Point Number Four: Third Party Visual Frameworks

The catalysts for all of these thoughts are: The sweet new TYPO3.FormBuilder and the LDS Church's IxF (Interaction Framework).

I take a special interest in this organization because I'm a member of the Church of Jesus Christ of Latter-day Saints (members are also known as Mormons). The Church has a huge technology department of at least a couple thousand people. There are so many disparate development efforts (lots of web apps created mostly for internal use by other employees) that Aaron Barker (a UX designer who works for the Church) built an awesome Interaction Framework (IxF). I hope that final approvals will happen sometime soon so that the IxF can be used in things other than Church projects. For now, sadly, it's not publicly available, so I can't show it off to too many people.

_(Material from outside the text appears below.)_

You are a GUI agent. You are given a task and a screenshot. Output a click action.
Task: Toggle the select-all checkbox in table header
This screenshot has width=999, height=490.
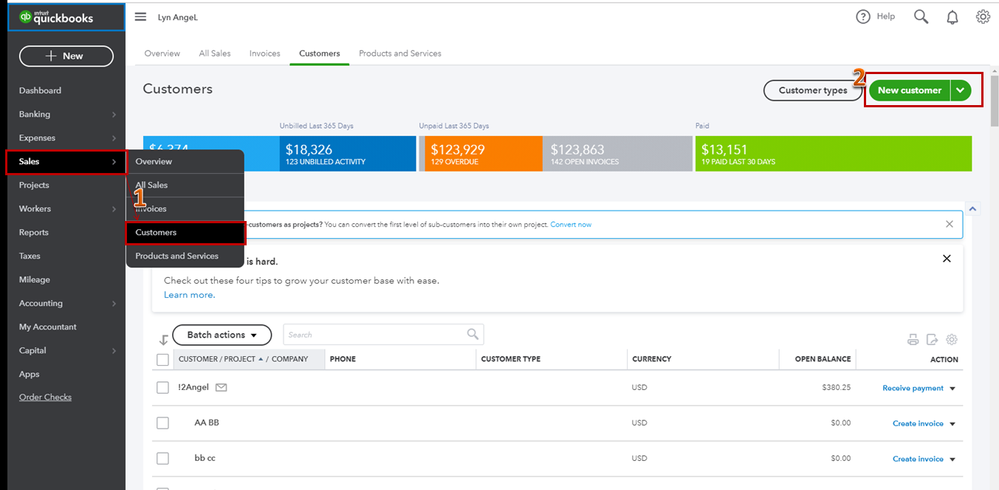tap(163, 359)
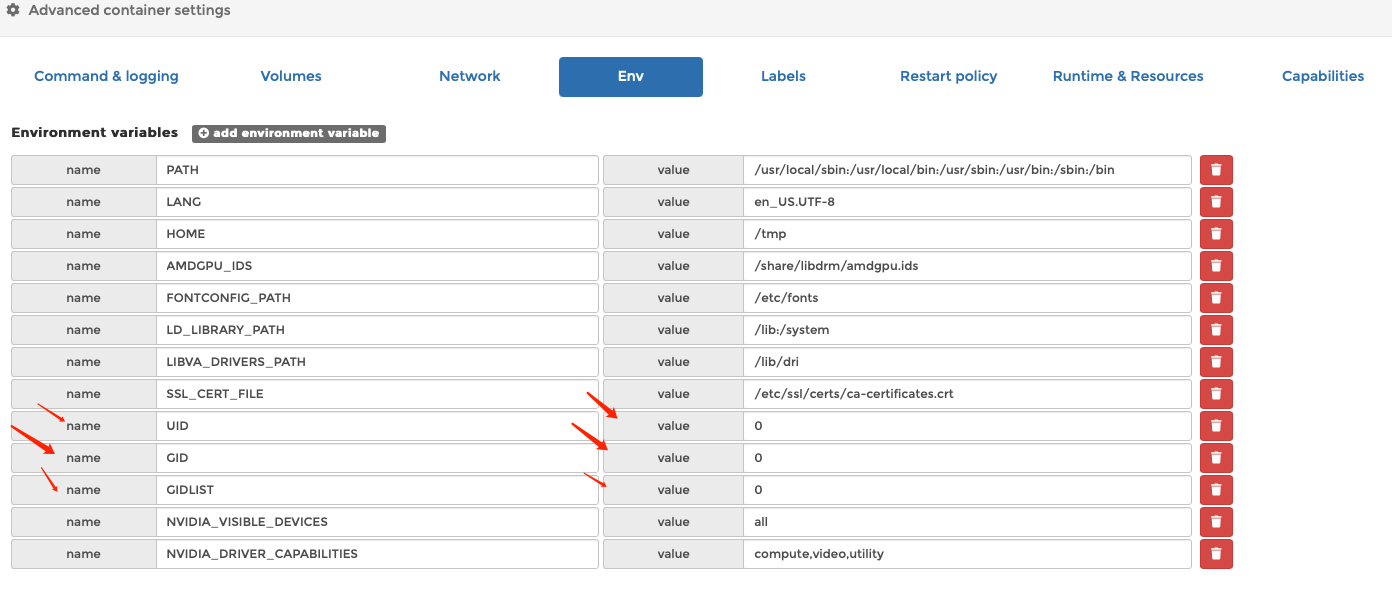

In the meantime, as Phoenix matures, I would love to see some of the Church's PHP projects use  FLOW3 on the backend, with IxF as the standard frontend. I think one way to encourage that would be to create the App UI Builder, as described above, that uses the IxF elements. That way devs can generate the already standardized UI even faster in a visual interface like (based on) the Form Builder. This way,  FLOW3 becomes an easy choice - build the forms with this nice visual tool, and naturally they'll end up using the amazing  FLOW3 framework.

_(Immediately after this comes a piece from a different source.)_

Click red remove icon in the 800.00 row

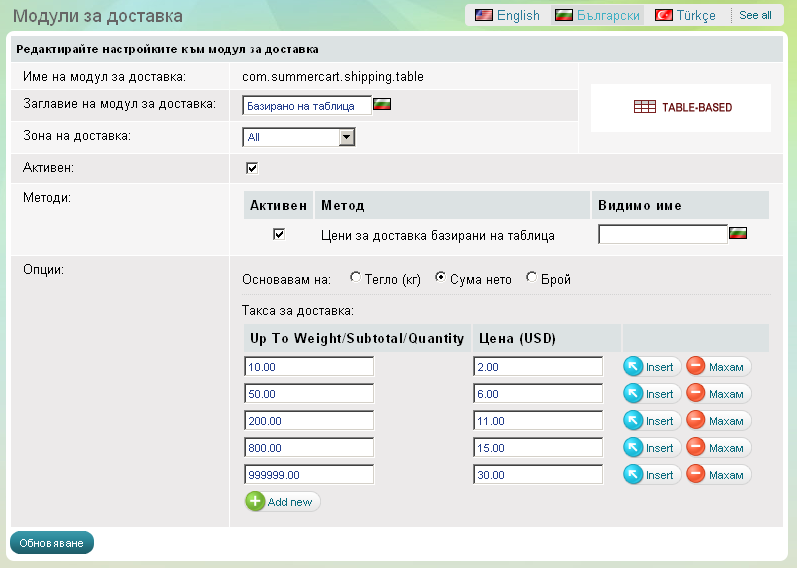coord(696,448)
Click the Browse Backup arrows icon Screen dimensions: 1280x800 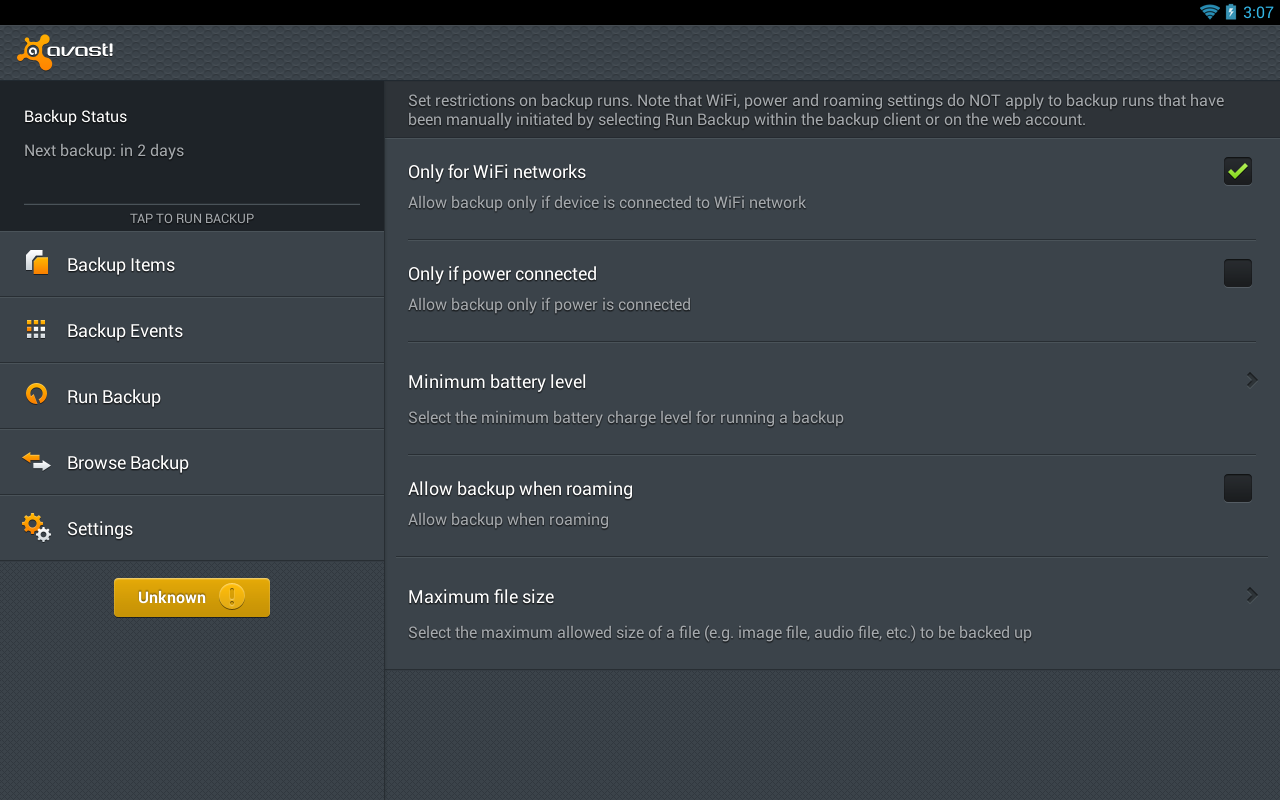coord(36,461)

In the Form Builder, you have something like:
Form > Page* [> Section]* > Element*

That's somewhat analogous to the organization of IxF:
Template > Layout* [> Section]* > Element*

There are 4 basic templates (the IxF calls these Layouts as well, but they're more like super-layouts because they consist of the whole page, the stuff that goes around the internal layout).
6 standard layouts (inner layouts that go inside an outer layout/template) accessible from the Layouts section of the IxF docs.
Several section elements that allow for organizing other elements (like tabs or accordians).
And other standard widgets/elements are in the "Demos & Examples" section of the IxF docs.
Templates (accessible from the Interaction Framework menu in the upper left):
  • The main IxF template demonstrated by the IxF docs (with the outer border that you can change colors).
  • IxF Sign In Page
  • IxF Alternate Layout - Fixed Small App (for simpler, or mobile apps)
  • IxF (this one is important as most public facing apps have to use this template.)
Currently the extent of publicly available info about IxF resides on Twitter: @ldsixf

Tying it all together

In the main IxF template, some of the elements in the top bar that are very similar to some of the Phoenix concepts. - messaging in the upper right, and app sections in tabs across the top.

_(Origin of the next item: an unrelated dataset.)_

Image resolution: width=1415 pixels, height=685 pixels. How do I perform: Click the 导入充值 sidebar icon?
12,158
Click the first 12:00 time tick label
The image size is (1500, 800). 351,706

I would love to be able to have a theme that reused the IxF elements in Phoenix itself (Point Number 1 above). When it comes time to try and convince people to switch over to Phoenix, that would be a very sweet spot to say "and see, it even uses the IxF". The App Builder (Point Number Four, based on Point Number Two) would help with  FLOW3 adoption now, before Phoenix is ready. Point 3 is, well, just because I think that would be way cool for Phoenix to have that to try and expand  TYPO3's potential market.

I'd imagine that other organizations would like to have their own theme used in Phoenix and other  FLOW3 based apps as well. I hope that this stuff can be generalized/abstracted enough to make it useful to more than just the Church. Maybe the themer would allow me to change the classes that are applied to different kinds of elements so that I can use standard stylesheets from whatever project I choose (not just twitter bootstrap, but the IxF or whatever else).

The only hangup (admittedly a significant one) with using the IxF, is that we have to wait for IxF to be open sourced - which should happen afaik, I just don't know when. I really hope sooner than later.